La Cour permanente d’arbitrage de La Haye est désormais saisie d’un différend entre le Rwanda et le Royaume-Uni. Kigali réclame 115 millions de dollars, dont 57,5 millions pour 2025 et un montant identique pour 2026, à la suite de l’annulation par Londres de l’accord migratoire signé en 2022.
Ce programme visait à transférer les migrants arrivant illégalement au Royaume-Uni vers le Rwanda. En 2024, le gouvernement britannique a décidé de mettre un terme à ce dispositif. Selon Kigali, cette décision a été prise de manière unilatérale et brutale, sans notification officielle, laissant le pays surpris et frustré.

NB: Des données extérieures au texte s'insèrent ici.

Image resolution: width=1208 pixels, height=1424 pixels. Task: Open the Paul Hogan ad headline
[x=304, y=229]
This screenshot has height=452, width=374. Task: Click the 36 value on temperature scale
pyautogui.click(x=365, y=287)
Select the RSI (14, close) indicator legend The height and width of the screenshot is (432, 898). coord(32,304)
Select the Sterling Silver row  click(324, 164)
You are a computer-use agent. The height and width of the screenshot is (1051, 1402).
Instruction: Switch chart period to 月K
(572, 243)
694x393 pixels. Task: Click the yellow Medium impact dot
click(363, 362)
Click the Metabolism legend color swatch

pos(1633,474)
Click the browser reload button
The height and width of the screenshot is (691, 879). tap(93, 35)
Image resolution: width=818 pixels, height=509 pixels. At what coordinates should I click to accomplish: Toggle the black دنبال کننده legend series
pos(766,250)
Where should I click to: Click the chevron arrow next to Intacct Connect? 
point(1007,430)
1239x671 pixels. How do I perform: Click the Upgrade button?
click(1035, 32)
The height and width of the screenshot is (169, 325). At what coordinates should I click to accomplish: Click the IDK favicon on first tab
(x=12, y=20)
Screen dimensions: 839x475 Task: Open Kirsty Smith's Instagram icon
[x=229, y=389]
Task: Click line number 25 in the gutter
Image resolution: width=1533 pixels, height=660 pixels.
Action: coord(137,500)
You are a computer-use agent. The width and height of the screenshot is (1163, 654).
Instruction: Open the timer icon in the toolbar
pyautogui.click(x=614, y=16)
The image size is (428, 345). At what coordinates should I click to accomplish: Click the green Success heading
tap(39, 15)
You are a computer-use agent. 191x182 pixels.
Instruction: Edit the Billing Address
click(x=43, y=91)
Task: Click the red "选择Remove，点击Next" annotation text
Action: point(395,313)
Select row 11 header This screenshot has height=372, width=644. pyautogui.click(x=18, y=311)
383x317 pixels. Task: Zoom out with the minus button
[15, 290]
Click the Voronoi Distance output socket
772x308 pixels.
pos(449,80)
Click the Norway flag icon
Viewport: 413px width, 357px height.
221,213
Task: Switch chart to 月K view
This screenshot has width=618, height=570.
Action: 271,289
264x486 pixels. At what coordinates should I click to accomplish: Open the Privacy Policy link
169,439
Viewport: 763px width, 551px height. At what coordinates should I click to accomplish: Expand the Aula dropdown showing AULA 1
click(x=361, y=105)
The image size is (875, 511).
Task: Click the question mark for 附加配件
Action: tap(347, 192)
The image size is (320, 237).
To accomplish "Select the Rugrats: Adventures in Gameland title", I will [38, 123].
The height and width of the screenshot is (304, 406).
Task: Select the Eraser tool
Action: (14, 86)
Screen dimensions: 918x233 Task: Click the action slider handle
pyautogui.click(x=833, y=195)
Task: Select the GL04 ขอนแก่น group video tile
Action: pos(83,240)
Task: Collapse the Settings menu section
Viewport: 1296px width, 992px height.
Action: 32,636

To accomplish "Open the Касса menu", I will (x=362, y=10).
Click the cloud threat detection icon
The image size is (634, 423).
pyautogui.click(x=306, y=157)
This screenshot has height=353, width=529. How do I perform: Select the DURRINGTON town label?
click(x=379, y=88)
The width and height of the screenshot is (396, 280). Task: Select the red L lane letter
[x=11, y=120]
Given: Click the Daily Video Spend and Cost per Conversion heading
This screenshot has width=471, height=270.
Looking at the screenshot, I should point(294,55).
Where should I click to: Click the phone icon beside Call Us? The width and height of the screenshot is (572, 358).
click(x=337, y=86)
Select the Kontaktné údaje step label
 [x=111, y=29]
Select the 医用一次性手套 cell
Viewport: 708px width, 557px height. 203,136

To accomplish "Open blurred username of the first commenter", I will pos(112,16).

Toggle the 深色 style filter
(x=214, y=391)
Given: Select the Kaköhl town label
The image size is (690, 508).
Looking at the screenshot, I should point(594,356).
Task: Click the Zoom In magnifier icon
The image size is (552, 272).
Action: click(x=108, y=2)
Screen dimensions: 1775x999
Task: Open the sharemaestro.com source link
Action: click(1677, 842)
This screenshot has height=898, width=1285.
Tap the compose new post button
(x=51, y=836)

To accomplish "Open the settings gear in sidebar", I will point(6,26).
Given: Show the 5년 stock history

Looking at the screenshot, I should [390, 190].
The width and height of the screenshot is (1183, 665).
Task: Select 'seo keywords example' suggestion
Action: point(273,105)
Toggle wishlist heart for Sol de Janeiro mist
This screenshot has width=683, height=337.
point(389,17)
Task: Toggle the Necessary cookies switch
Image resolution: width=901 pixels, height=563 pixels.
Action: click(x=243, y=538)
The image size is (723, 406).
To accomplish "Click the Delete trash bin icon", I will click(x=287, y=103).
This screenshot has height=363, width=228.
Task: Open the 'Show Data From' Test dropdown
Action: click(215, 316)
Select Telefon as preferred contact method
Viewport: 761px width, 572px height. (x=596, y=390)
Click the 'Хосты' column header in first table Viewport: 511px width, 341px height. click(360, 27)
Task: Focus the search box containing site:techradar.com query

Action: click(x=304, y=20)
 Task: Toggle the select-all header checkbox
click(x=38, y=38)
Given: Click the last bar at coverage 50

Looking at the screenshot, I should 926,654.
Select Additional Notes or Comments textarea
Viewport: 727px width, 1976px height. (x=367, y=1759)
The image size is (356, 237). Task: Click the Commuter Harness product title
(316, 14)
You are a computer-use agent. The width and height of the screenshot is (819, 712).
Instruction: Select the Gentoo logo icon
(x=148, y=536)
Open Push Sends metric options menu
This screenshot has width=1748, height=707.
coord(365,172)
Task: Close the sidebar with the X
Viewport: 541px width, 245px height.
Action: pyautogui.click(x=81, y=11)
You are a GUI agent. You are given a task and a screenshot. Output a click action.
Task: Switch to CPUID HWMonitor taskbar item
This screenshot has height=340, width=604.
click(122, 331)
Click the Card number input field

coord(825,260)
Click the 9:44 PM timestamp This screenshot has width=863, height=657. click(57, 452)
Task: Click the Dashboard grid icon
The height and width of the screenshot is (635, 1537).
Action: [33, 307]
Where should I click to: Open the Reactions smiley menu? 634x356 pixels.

Emmanuel Ugirashebuja, ministre rwandais de la Justice et procureur général, dénonce un non-respect des engagements britanniques. Il précise que le Rwanda a appris la fin du programme par les médias, ce qui, selon lui, démontre la volonté de Londres de se soustraire à ses obligations légales.
Le Rwanda met en avant les investissements déjà engagés pour accueillir les migrants : la création de structures administratives, l’ouverture d’une chambre d’appel pour les demandes d’asile et l’aménagement des sites d’accueil. Ces efforts constituent, selon Kigali, la justification du montant réclamé.
De son côté, le Royaume-Uni assure qu’un accord conclu en novembre 2024 prévoit l’arrêt des paiements et demande à la Cour de rejeter la demande rwandaise.
Le litige met en lumière à la fois des enjeux financiers conséquents et des tensions diplomatiques entre les deux pays, et la décision de la Cour permanente d’arbitrage sera très attendue.